There are many refugee camps in the world, of which the Kakuma Refugee Camp (northwestern Kenya) is the largest in the world, with a population of around 184,550 (mainly from South Sudan and Somalia). The Hagadera Refugee Camp is another such camp in Kenya, with some 105,998 refugees from Somalia and being the second largest in the world.

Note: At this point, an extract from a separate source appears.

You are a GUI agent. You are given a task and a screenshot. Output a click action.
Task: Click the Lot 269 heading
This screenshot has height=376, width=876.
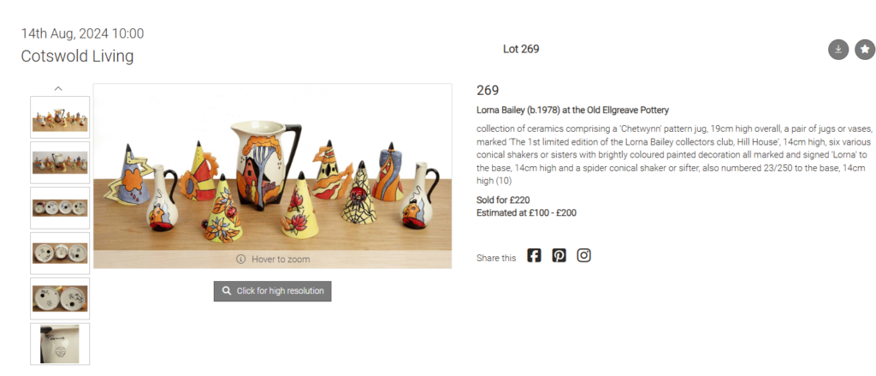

Similarly, Dagahaley Refugee Camp (Kenya) with 87,223 refugees, primarily, from Somalia; Ifo Refugee Camp (Kenya) with 84,089 refugees, basically, from Somalia; Zaatari Refugee Camp, situated in northern Jordan, with 77,781 refugees, primarily, from Syria; Yida (South Sudan) with 70,331 refugees, primarily, from Sudan; Katumba (Tanzania) with 66,416 refugees, mainly, from Burundi; Pugnido (Ethiopia), accommodating 63,262 refugees from South Sudan; Panian (Pakistan), having 62,264 refugees, primarily, from Afghanistan, and Mishamo (Tanzania) with 62,264 refugees, primarily, from Burundi are some of the camps for helping refugees from all over the world.

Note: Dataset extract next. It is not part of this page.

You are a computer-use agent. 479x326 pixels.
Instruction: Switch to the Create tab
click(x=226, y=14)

Refugee camps are, often, un-hygienic, due to lack of infrastructure and crowding that leads to the creation and spread of epidemics and infectious diseases, like the current COVID -19 Pandemic. There are reports of Coronavirus cases in several refugee camps in various parts of the globe. On April 09, 2020, Elliott Davis (a graduate of Merrill College of Journalism of University of Maryland and a year-long News intern) has reported in the U. S. News & World Report about an increase of Coronavirus cases in refugee camps, as “As more cases of COVID -19 appear in refugee camps around the world, experts are sounding the alarm over the vulnerabilities of displaced people during the pandemic.”

Among others, there are Coronavirus cases’ reports in refugee camps in France, Greece and in some of the coastal city of Cox’s Bazaar’s more than 34 refugee camps, in Bangladesh, where there are over 1 million Rohingya refugees accommodated.

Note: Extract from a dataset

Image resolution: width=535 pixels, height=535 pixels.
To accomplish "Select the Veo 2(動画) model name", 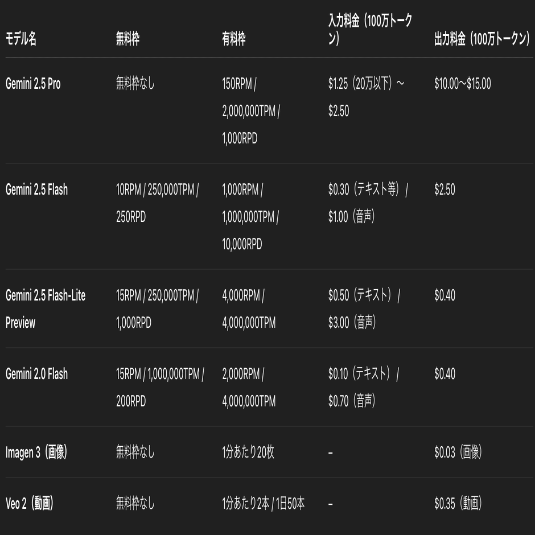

There is another report about the same issue by Samuel Lovett, published in The Independent on 11 April 2020, which reads as: “It’s going to be a death sentence’: Refugee camps and the Coronavirus catastrophe waiting to happen.”

John Psaropoulos is an independent journalist, based in Athens, who reported on the impact of Coronavirus disease on asylum seekers in Greece on Aljazeera.com on Saturday, 25 April 2020 in these words: “Dozens of asylum seekers contract COVID – 19 in Greece. In southern Greece, 470 asylum seekers have been placed under quarantine in a hotel.”

If the rise in COVID – 19 cases in  the various refugee camps, existing in different countries of the world, continues, and if the situation is not handled and coped with, properly, this will prove to be a horrific devastation for refugees across the world.